Saved data entries:

# # # # #

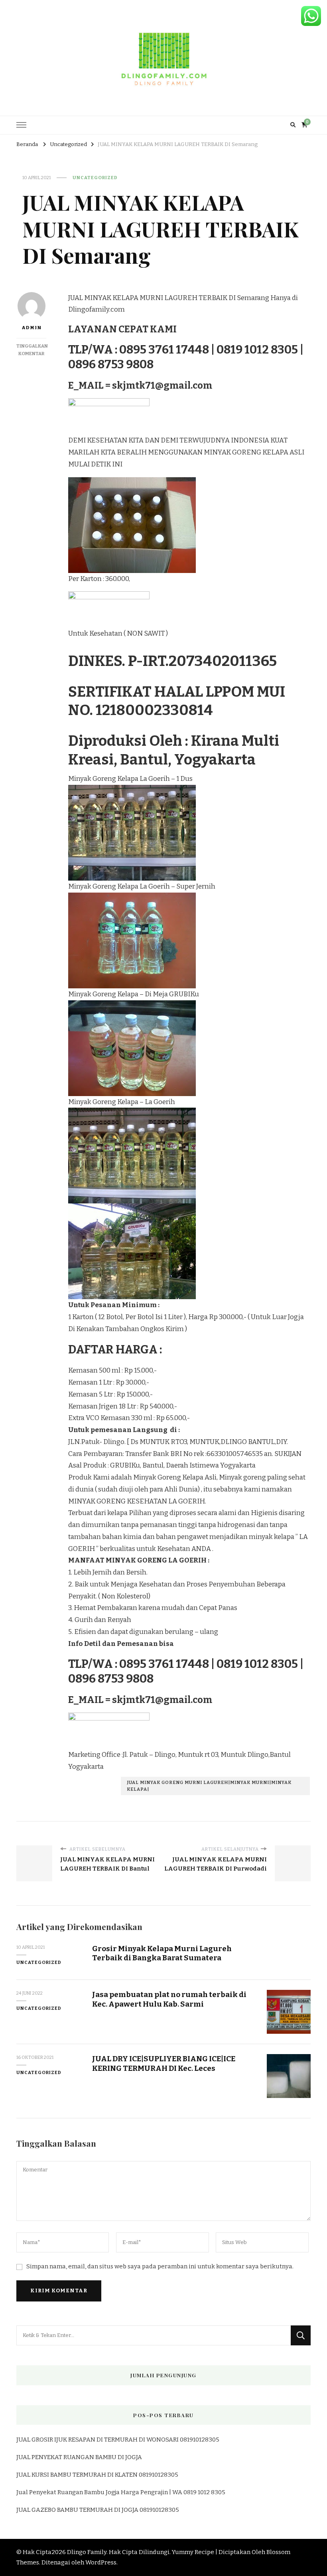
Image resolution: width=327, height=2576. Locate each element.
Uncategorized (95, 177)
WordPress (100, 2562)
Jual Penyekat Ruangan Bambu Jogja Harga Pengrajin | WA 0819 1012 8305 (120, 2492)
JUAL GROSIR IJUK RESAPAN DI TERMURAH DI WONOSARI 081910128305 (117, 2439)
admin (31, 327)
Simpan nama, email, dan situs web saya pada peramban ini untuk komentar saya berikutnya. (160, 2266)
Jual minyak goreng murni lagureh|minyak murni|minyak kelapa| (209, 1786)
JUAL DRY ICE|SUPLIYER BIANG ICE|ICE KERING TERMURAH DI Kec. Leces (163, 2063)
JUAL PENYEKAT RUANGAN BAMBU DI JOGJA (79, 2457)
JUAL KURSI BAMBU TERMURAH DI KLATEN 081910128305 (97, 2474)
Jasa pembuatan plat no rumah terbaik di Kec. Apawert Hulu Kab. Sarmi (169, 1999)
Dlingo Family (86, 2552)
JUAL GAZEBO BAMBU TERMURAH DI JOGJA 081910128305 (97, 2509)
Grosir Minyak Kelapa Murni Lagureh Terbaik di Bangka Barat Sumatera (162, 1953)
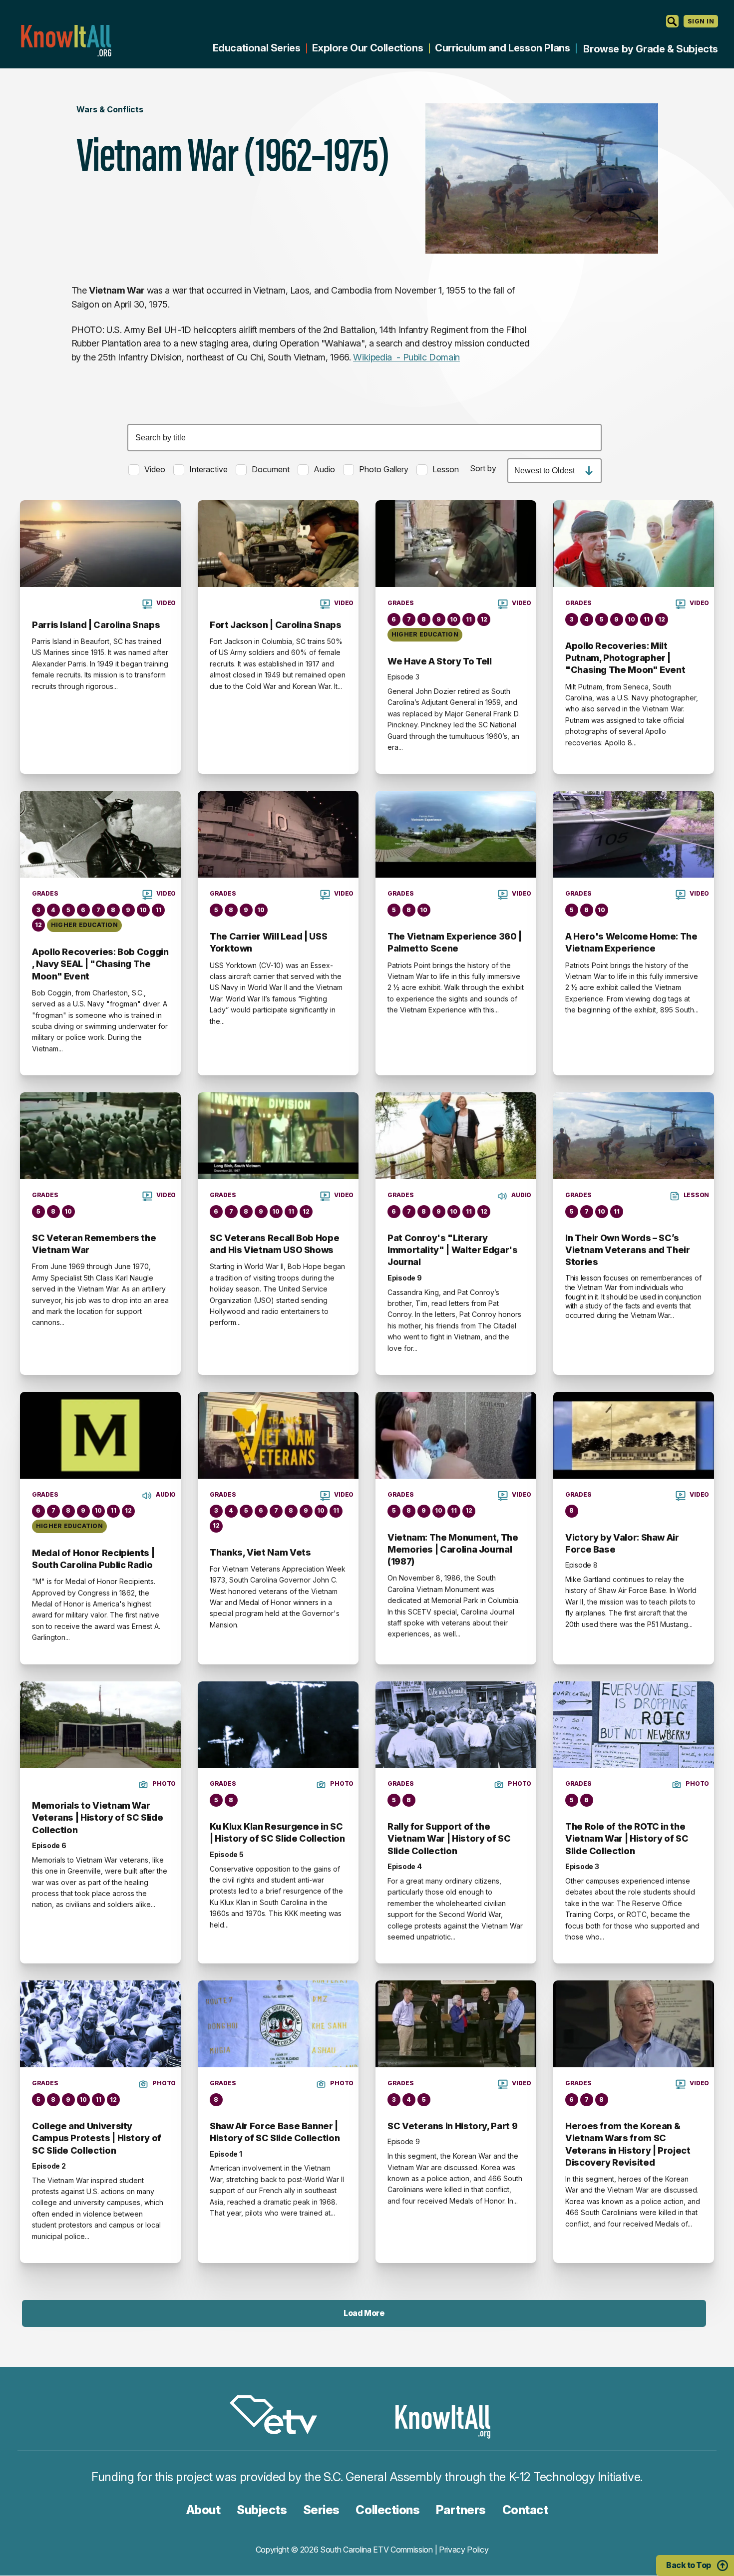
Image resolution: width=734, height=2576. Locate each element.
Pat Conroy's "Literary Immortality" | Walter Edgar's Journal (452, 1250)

# # # # #

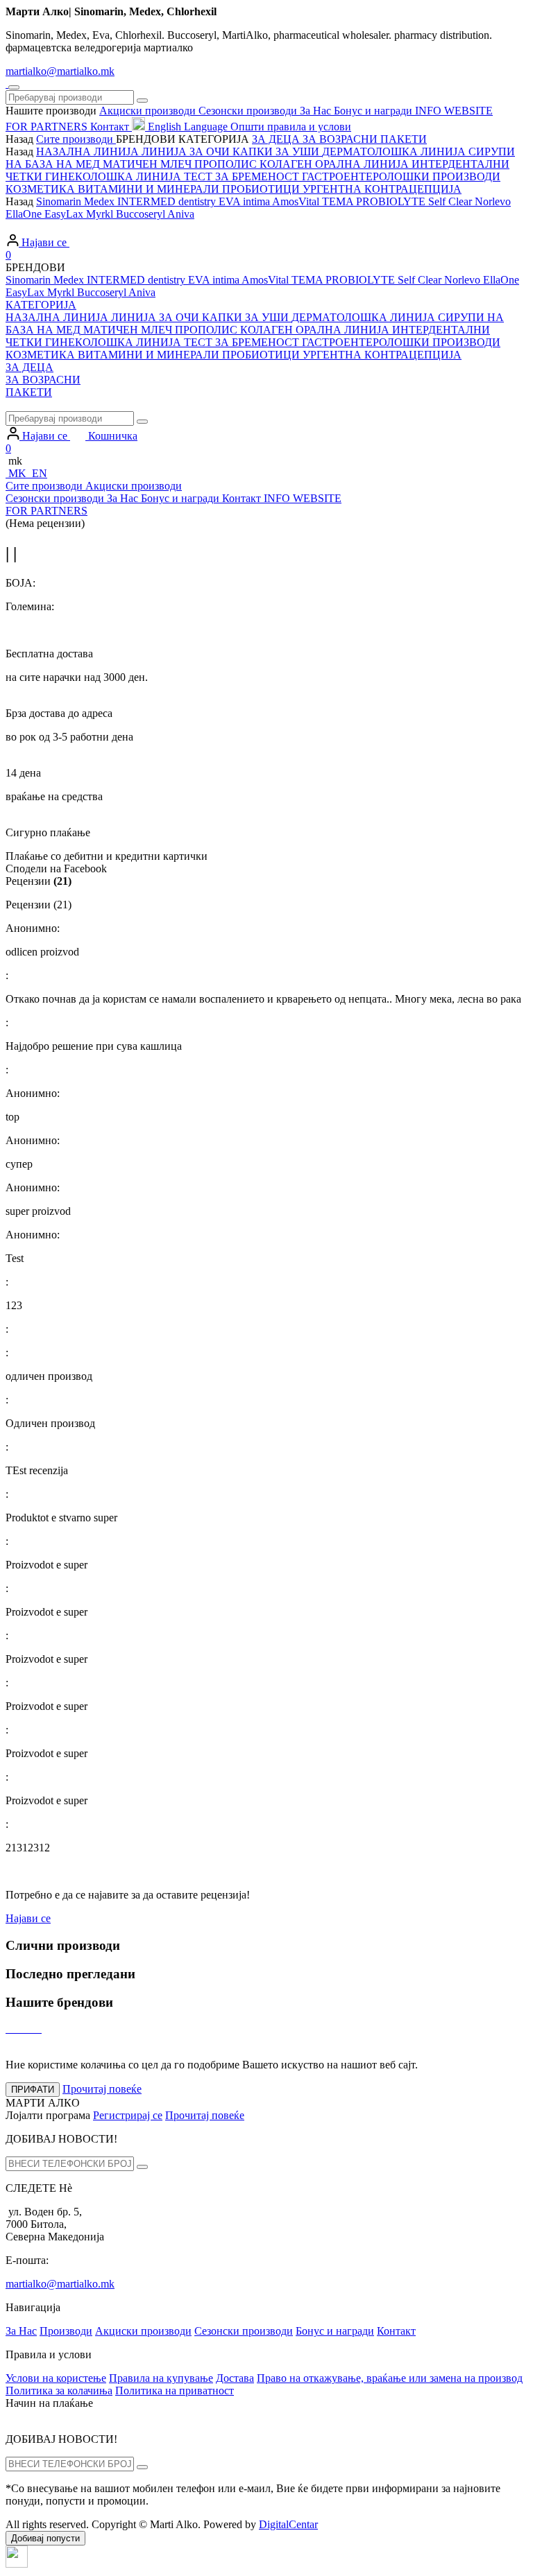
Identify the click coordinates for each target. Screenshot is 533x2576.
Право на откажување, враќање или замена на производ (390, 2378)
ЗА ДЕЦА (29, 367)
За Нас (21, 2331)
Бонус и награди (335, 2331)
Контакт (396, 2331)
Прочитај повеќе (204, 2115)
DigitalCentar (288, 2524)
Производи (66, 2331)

# # # # #

__DIRECTIONS__
Output only an exact transcription of the lines above from the one with "Identify the click" up to and including the one with "Производи (66, 2331)".

__PROBLEM SOLUTION__
Identify the click coordinates for each target. Screenshot is 533x2576.
Право на откажување, враќање или замена на производ (390, 2378)
ЗА ДЕЦА (29, 367)
За Нас (21, 2331)
Бонус и награди (335, 2331)
Контакт (396, 2331)
Прочитај повеќе (204, 2115)
DigitalCentar (288, 2524)
Производи (66, 2331)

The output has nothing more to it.